YOU may have noticed that Australian Agricultural Company (AAC) chief executive officer David Farley got a pay rise last year of 28 per cent, taking his total remuneration to $1.2 million.
The salaries paid to senior executives by Nufarm (NUF) in 2012 were similarly healthy. CEO Doug Rathbone received $3.08 million, while 10 executives each received between $500,000 and $1.2 million. Total remuneration for “key management personnel” rose 28pc versus an increase in the company’s overall personnel expenses of 7.6pc.
Don McGauchie is chairman of both AAC and NUF and received approximately $300,000 in director’s fees from each of them.
And just to round things off, salaries at fertiliser company Incitec Pivot (IPL) are not shabby either. No executives qualified for incentive payments in 2012, yet the CEO still received $2.1 million and the head of fertilisers $800,000.
The issue that concerns me is this - are the people who own these Australian agribusiness firms, the shareholders, doing as well as the managers and directors?
Not by my reckoning.
AAC likes to talk about a turnaround strategy, but it has a long history of destroying shareholder value. Last year was no exception; the company incurred a loss of $8.4 million with EBIT down 71pc on the prior year.
The ban on live exports continued to have an impact but the company has rarely done shareholders any favours. Total Shareholder Return has been negative for four of the past five years.
NUF lost the plot a couple of years ago and has been struggling to find a new one. The company is back in the black now and paying modest dividends, but Total Shareholder Return over the last three years has averaged -15pc per annum. Return on shareholders’ equity in 2012, at 9.8pc, is far from stellar.
IPL is also profitable and pays dividends, but overall EBIT was down 22pc with fertiliser EBIT down 40pc on 2011. Total Shareholder Return was 4pc and has averaged just 3.1pc over the last three years.
Management salaries relative to shareholder returns ought to be a key concern for the company’s owners. In my view an ideal formula would be for executives to be paid a low base salary plus a commission based on their performance at delivering shareholder value.
I wouldn’t care how much commission they earn, as long as shareholders do better.
Ensuring management remuneration does not come at the expense of shareholders is the responsibility of directors, yet they rarely seem to take it seriously. Annual reports contain pages and pages of discussion about remuneration, and short and long term incentives abound, but the figures tell their own story. Executives frequently get more even as shareholders lose money.
The true views of many directors can probably be discerned from the fact that they inevitably ask shareholders to approve an increase in directors’ fees irrespective of the company’s performance.
Overall they are part of the problem rather than the solution.

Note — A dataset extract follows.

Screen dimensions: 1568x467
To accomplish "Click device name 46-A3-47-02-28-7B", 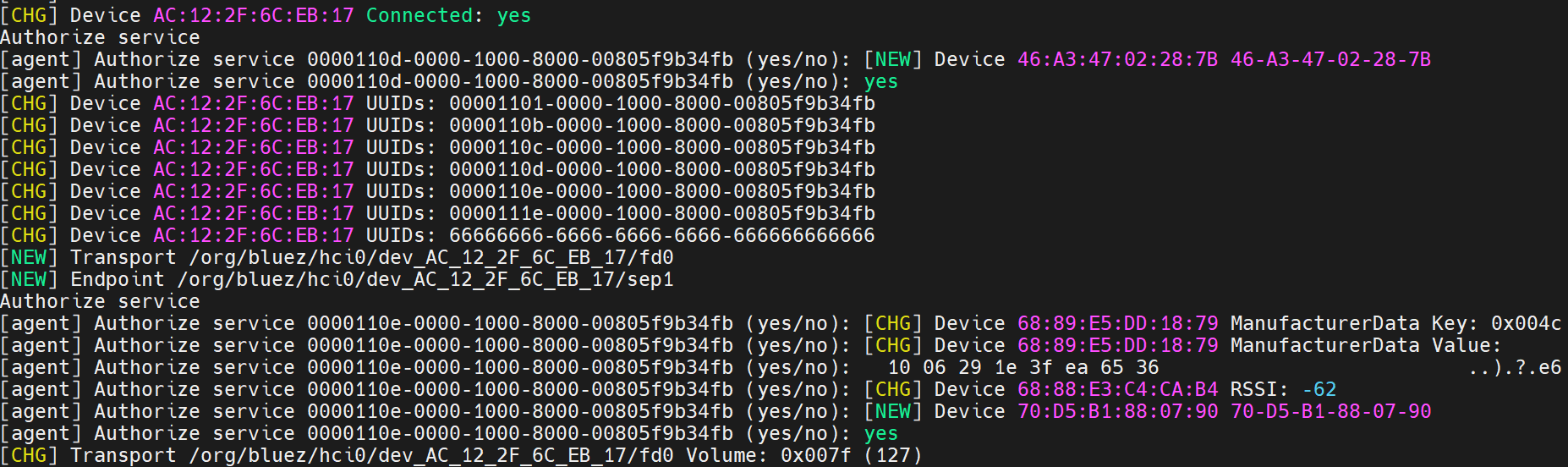I will pos(1330,59).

The lack of interest in this issue by shareholders encourages others to intrude. Customers and lobby groups, for example, regularly use high executive remuneration as evidence that companies are engaging in rapacious pricing. Governments, which never need much encouragement to meddle, are tempted to stick their noses in.
The thing is, salaries are not particularly high in the agribusiness sector overall. Indeed, with the exception of those who also have a foot in the finance sector, they are mostly fairly modest.
That goes for the multinational chemical companies that compete with Nufarm too. While they pay well enough to attract applicants for vacancies, their Australian CEOs and senior managers do not receive anything like the remuneration seen at AAC, NUF or IPL.
It is high time shareholders elected directors who are on their side. And if for some reason they can’t do that, they should not invest in companies that allow management to benefit at their expense. I do not have shares in AAC, NUF or IPL.